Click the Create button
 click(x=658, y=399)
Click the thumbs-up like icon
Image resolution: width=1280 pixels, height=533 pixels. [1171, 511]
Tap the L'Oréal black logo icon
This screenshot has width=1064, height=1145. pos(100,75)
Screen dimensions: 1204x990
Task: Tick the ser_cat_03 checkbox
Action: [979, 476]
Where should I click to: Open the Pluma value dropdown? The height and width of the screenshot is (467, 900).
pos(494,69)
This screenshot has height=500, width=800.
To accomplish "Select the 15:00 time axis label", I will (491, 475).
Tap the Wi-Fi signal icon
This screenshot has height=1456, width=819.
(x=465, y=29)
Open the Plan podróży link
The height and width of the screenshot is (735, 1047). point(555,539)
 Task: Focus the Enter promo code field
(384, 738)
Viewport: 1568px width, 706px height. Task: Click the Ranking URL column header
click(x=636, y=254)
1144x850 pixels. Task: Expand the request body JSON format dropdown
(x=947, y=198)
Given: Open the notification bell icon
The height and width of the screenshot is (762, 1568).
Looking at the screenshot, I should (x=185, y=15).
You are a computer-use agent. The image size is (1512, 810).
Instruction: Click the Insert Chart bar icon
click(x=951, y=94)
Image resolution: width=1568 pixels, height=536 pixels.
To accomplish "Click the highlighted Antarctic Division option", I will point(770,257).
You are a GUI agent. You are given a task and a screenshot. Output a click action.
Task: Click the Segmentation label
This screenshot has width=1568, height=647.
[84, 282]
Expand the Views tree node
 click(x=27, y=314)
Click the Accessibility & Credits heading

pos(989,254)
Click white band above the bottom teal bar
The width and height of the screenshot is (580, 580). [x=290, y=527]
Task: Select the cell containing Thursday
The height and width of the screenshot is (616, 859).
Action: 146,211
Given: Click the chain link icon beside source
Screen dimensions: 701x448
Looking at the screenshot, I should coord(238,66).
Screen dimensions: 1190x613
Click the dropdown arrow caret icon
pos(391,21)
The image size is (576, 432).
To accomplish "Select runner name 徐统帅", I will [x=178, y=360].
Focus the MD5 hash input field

→ Your assignment: Scan the material above for "size". Copy every line where it appears.

→ Exercise response:
You are a computer-use agent. The image size is (1512, 810).
The image size is (576, 432).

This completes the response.